> **DOCUMENT SEGMENT**:
OpenAIRE's Content Acquisition Policy

  • Aggregation policies by type of product

    Literature, Datasets, Software, other research products
    OpenAIRE accepts the metadata records of all scientific products whose structure respect the model and semantics as expressed by the OpenAIRE guidelines. This means that both Open Access and non-Open Access material will be included and links to other products will be resolved where this is possible (i.e. the provided PIDs have a resolver).

    Accession numbers
    Datasets with accession numbers (database entries) are not included as OpenAIRE datasets but, when a relationship to product exists, are included as properties of the related products. More specifically, they are included as values of the property externalReference of product metadata; externalReference includes a URL to the splash page, the target web site name, the ID and an ID type (e.g. PDB).

    Full-text of scientific literature
    OpenAIRE collects Open Access literature product files whenever these are accessible from the URL provided in the metadata record. The literature full-text is used for text-mining purposes. End-users willing to access, download, and read the actual files will not be able to do so from OpenAIRE, but will be forwarded to the original source of deposition. For further information on the use of full-texts, please view OpenAIRE’s ToU.

> **TASKS TO CARRY OUT**:
- 1) Decide whether each statement below agrees with the content acquisition policy above. Answer yes or no for each, and quote the exact words from the policy that decide it.
(a) OpenAIRE accepts metadata records only for Open Access material.
(b) Datasets with accession numbers are included as OpenAIRE datasets.
(c) OpenAIRE uses the full text of literature for text mining.
- 2) Carry on the content acquisition policy by writing the passage that follows its last sentence.

> **ENTRIES SUPPLIED**:

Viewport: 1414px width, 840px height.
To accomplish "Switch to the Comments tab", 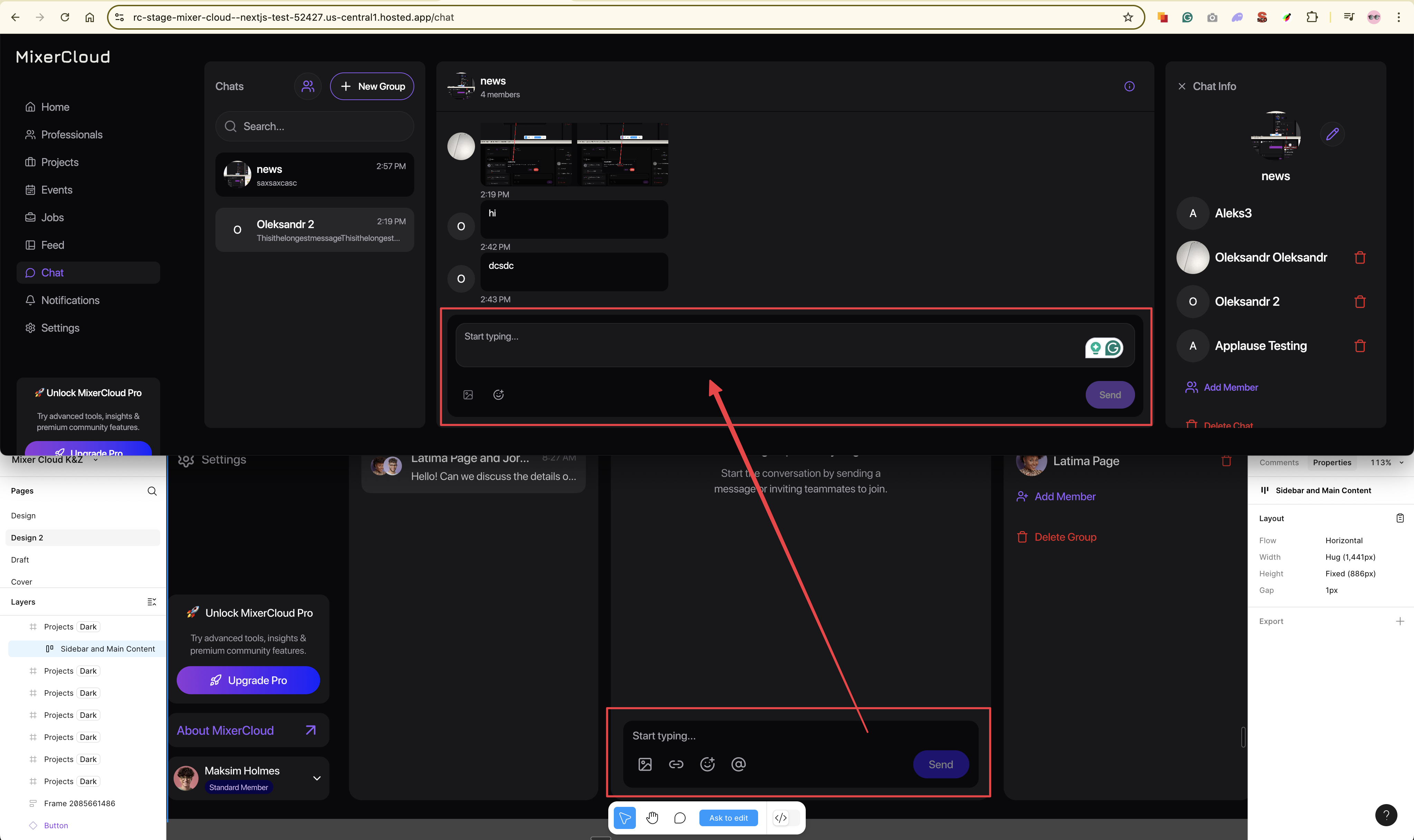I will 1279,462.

==

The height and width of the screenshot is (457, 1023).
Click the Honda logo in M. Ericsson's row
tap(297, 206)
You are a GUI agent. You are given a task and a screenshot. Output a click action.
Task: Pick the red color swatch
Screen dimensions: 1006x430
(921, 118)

> **REPLIES**:
- 1)
(a) No: "both Open Access and non-Open Access material will be included"
(b) No: "Datasets with accession numbers (database entries) are not included as OpenAIRE datasets"
(c) Yes: "The literature full-text is used for text-mining purposes."

- 2)
  • Rationale

    The OpenAIRE service infrastructure harvests metadata about scholarly communication
    products (literature, datasets, software, and other research products) and links between such products from a range of institutional or subject repositories, national and institutional research information portals, aggregators, e-journals, data repositories, and software repositories. In addition, it infers links between literature and such products via advanced text and data mining techniques (TDM). The resulting information graph (i.e. interlinked sets of objects) is intended to favour monitoring of open science and open science publishing workflows (e.g. science reproducibility and transparent assessment).

    • Coverage OpenAIRE will actively pursue harvesting content from European but also non-European repositories;
      Reproducibility The OpenAIRE graph aims at linking scientific literature, namely the narration of scientific motivation and process, with all products used or resulting in the relative research activity
    • Monitoring The OpenAIRE graph links research products with the funders and projects resulting from their grants
    • Research communities The OpenAIRE graph links research products with the communities for which they are relevant, in order to provide a (multi-)community-view of the scholarly output
    • Quality Data sources and repositories are quality-controlled: their metadata respects the OpenAIRE guidelines and their import in OpenAIRE is curated by OpenAIRE data curators. Click here to see the repositories that OpenAIRE currently harvests from.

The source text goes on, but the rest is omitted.